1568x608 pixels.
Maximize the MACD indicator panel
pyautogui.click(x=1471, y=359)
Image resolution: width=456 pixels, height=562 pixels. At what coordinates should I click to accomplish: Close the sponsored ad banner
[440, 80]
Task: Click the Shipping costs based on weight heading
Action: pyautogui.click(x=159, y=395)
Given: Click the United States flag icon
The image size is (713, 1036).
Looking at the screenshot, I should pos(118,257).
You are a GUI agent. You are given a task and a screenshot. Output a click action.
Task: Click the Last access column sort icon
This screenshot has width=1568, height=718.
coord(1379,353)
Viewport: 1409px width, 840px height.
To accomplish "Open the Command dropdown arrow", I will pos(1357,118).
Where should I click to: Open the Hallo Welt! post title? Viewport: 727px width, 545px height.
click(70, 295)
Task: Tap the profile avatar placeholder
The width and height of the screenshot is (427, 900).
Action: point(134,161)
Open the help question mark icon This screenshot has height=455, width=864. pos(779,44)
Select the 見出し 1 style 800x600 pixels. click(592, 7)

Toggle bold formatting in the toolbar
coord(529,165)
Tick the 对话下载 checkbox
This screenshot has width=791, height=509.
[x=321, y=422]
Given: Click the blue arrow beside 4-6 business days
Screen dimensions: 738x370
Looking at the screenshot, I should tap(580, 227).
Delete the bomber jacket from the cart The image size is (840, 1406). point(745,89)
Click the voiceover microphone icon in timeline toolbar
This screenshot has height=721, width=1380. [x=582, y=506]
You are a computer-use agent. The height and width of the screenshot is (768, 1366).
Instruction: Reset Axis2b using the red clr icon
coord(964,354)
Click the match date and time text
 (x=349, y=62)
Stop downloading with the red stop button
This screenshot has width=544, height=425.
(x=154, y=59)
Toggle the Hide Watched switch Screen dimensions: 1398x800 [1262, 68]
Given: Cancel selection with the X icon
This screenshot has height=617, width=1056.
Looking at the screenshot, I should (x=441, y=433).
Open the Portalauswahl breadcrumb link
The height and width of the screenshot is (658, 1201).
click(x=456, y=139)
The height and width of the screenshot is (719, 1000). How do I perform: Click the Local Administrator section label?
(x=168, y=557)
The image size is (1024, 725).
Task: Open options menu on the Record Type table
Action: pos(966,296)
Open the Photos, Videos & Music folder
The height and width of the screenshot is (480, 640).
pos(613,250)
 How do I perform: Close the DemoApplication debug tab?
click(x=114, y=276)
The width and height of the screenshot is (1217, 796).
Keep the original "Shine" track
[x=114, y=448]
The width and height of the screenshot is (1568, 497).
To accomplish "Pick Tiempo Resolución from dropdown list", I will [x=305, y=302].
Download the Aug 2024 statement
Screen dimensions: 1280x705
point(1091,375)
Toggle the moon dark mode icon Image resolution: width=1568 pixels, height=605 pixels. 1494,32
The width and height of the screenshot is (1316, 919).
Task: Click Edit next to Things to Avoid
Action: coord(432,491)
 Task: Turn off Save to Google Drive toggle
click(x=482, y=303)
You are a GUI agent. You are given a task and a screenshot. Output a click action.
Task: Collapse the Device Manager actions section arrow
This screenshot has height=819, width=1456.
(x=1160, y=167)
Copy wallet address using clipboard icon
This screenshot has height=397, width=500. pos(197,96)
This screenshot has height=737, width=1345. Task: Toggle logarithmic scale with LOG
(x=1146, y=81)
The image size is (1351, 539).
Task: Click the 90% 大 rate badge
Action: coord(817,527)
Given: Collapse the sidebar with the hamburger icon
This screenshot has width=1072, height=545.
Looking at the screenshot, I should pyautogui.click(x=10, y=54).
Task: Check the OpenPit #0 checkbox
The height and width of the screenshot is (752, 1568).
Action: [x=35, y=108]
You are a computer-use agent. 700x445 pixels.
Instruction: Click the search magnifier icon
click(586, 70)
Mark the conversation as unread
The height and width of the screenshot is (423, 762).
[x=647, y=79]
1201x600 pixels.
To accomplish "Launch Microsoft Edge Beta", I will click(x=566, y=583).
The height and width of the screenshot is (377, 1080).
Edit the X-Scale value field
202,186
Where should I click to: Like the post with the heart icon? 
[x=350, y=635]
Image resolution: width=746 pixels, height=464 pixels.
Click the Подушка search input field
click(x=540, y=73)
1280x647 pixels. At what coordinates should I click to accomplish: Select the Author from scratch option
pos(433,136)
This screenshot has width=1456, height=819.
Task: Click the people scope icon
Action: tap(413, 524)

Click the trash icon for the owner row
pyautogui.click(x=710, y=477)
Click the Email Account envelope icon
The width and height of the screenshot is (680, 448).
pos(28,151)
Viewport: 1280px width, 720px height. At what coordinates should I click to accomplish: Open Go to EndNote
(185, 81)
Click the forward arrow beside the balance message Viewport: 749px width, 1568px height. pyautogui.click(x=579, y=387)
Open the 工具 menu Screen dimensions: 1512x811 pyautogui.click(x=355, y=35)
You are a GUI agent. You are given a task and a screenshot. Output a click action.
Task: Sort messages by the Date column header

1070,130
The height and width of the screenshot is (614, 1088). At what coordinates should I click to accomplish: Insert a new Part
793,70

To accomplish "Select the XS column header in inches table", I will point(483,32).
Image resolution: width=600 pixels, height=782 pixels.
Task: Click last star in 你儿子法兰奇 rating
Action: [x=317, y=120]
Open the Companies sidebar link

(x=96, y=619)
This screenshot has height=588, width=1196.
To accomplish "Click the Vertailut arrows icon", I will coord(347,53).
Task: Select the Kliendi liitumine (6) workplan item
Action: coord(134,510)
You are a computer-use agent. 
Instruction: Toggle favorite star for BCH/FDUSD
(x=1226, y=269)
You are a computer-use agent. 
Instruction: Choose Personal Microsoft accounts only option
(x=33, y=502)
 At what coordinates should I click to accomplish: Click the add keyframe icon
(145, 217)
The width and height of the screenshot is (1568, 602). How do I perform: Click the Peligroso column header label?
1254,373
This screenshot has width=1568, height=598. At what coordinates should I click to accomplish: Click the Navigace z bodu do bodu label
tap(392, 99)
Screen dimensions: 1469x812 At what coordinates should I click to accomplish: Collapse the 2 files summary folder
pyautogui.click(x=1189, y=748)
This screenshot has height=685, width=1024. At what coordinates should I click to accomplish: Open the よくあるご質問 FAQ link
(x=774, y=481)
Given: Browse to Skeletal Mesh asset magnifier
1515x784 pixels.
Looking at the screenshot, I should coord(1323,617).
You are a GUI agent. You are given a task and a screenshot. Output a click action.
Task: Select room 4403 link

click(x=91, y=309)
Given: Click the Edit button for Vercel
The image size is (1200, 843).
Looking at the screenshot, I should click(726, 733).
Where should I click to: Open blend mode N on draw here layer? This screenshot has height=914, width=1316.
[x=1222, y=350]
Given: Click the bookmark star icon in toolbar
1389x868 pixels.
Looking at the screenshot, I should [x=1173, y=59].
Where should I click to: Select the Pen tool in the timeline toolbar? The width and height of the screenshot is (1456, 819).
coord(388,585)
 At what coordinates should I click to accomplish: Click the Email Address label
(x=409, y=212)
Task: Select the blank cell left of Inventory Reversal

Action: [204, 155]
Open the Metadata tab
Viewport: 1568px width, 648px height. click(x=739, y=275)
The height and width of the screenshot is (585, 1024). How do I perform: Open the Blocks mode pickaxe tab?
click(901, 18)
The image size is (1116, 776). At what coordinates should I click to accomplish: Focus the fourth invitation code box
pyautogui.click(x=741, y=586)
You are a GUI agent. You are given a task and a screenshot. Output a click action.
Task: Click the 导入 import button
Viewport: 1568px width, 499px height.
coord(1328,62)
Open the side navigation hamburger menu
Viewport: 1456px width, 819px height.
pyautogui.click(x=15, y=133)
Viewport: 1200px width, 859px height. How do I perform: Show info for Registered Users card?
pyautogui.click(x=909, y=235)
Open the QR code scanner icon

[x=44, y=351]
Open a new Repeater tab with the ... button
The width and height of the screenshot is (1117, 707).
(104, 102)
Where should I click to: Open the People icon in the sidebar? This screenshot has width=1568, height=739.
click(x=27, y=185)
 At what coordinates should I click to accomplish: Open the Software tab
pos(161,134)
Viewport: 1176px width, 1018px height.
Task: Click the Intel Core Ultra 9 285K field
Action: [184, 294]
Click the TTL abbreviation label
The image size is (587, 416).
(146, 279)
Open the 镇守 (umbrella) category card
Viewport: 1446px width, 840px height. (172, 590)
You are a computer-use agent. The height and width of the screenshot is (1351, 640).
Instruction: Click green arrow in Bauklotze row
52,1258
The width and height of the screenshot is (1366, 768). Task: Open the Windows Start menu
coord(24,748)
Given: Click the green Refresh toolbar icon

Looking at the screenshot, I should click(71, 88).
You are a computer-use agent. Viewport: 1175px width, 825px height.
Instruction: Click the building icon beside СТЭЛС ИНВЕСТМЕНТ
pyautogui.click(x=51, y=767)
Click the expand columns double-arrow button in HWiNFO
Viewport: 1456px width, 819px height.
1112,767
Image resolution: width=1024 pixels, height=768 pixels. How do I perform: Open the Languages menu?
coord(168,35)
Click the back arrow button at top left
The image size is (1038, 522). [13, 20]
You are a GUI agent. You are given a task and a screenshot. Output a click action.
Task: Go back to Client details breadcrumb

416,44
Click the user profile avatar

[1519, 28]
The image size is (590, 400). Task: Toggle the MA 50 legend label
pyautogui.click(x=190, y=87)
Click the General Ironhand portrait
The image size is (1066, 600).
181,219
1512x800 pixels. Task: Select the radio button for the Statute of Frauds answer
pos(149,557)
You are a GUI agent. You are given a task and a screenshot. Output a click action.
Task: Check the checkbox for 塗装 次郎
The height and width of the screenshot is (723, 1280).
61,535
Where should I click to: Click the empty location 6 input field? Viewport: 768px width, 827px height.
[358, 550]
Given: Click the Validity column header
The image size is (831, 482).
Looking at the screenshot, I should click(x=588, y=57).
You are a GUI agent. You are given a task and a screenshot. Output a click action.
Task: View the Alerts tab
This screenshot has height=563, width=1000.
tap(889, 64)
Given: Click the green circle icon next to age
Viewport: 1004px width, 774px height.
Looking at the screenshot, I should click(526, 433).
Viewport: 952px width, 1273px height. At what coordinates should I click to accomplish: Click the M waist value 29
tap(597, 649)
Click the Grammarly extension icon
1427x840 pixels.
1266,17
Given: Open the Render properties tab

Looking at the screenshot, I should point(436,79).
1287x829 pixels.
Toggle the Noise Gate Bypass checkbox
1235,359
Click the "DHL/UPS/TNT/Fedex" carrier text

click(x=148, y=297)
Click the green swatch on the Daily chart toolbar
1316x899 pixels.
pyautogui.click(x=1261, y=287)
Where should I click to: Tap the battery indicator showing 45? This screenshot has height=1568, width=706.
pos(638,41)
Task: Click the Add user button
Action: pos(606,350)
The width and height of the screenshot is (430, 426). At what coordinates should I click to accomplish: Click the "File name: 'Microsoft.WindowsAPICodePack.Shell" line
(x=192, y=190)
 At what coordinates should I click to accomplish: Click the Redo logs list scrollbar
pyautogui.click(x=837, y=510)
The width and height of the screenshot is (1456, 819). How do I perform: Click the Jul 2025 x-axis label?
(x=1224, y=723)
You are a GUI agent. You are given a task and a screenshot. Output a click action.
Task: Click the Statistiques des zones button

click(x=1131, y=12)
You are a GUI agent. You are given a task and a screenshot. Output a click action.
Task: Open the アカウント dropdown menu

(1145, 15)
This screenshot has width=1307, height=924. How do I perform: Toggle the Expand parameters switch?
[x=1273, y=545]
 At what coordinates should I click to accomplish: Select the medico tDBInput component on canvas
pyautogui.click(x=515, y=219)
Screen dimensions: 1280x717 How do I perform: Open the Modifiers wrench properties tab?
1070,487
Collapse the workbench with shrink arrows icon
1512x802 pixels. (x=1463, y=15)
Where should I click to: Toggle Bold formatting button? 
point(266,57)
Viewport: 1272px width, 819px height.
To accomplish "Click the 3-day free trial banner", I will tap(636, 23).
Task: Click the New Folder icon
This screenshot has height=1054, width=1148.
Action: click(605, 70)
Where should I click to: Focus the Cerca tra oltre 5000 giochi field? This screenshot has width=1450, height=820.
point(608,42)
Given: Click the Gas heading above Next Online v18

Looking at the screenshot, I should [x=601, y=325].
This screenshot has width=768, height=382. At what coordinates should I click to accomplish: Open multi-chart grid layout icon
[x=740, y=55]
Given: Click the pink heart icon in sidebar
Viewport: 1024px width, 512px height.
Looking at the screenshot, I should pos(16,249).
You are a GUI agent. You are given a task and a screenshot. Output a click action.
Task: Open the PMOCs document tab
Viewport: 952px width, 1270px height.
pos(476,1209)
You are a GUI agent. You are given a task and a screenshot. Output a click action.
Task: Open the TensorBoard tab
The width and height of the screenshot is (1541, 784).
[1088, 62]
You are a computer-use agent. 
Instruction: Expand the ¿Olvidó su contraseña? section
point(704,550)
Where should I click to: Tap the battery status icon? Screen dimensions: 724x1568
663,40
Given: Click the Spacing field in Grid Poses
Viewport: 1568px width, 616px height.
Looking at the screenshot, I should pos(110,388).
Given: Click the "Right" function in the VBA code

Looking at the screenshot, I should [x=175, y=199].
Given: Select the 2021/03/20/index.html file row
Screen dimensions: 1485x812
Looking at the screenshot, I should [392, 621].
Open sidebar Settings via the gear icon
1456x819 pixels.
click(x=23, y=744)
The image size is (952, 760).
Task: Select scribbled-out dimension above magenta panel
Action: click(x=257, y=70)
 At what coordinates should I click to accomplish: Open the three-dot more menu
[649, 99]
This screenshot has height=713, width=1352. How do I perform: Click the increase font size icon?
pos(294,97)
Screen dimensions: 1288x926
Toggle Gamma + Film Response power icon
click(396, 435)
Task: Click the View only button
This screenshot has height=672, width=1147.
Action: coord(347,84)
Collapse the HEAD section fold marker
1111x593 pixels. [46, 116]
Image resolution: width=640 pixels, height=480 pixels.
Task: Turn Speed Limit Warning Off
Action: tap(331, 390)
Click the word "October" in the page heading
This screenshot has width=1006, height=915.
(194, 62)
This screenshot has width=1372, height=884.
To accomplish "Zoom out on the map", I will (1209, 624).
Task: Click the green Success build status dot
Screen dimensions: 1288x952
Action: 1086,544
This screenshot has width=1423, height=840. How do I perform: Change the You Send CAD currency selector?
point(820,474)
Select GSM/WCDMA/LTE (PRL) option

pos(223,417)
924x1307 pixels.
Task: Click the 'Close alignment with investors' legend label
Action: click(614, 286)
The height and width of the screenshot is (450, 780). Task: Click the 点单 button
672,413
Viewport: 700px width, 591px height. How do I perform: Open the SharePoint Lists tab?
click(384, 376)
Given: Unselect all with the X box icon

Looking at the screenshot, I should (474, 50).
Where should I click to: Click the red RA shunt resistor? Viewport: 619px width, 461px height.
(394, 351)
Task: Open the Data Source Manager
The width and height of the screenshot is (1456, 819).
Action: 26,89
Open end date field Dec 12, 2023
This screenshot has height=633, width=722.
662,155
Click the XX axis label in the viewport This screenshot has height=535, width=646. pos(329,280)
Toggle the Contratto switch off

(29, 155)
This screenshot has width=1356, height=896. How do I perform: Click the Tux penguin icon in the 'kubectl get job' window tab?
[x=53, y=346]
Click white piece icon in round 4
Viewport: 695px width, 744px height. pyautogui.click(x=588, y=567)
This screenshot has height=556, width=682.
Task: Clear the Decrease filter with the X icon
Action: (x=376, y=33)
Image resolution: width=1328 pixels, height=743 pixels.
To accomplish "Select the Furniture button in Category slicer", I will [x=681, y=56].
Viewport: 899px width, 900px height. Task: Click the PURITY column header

····················

Rewrite everything in the listing from the line containing "The height and width of the screenshot is (585, 1024)." down to the line containing "coord(24,748)", replacing "invitation code box" with "invitation code field" and leaving everything else unchanged.

The height and width of the screenshot is (585, 1024). How do I perform: Open the Blocks mode pickaxe tab?
click(901, 18)
The image size is (1116, 776). At what coordinates should I click to accomplish: Focus the fourth invitation code field
pyautogui.click(x=741, y=586)
You are a GUI agent. You are given a task and a screenshot. Output a click action.
Task: Click the 导入 import button
Viewport: 1568px width, 499px height.
coord(1328,62)
Open the side navigation hamburger menu
Viewport: 1456px width, 819px height.
pyautogui.click(x=15, y=133)
Viewport: 1200px width, 859px height. How do I perform: Show info for Registered Users card?
pyautogui.click(x=909, y=235)
Open the QR code scanner icon

[x=44, y=351]
Open a new Repeater tab with the ... button
The width and height of the screenshot is (1117, 707).
(104, 102)
Where should I click to: Open the People icon in the sidebar? This screenshot has width=1568, height=739.
click(x=27, y=185)
 At what coordinates should I click to accomplish: Open the Software tab
pos(161,134)
Viewport: 1176px width, 1018px height.
Task: Click the Intel Core Ultra 9 285K field
Action: [184, 294]
Click the TTL abbreviation label
The image size is (587, 416).
(146, 279)
Open the 镇守 (umbrella) category card
Viewport: 1446px width, 840px height. (172, 590)
You are a computer-use agent. The height and width of the screenshot is (1351, 640).
Instruction: Click green arrow in Bauklotze row
52,1258
The width and height of the screenshot is (1366, 768). Task: Open the Windows Start menu
coord(24,748)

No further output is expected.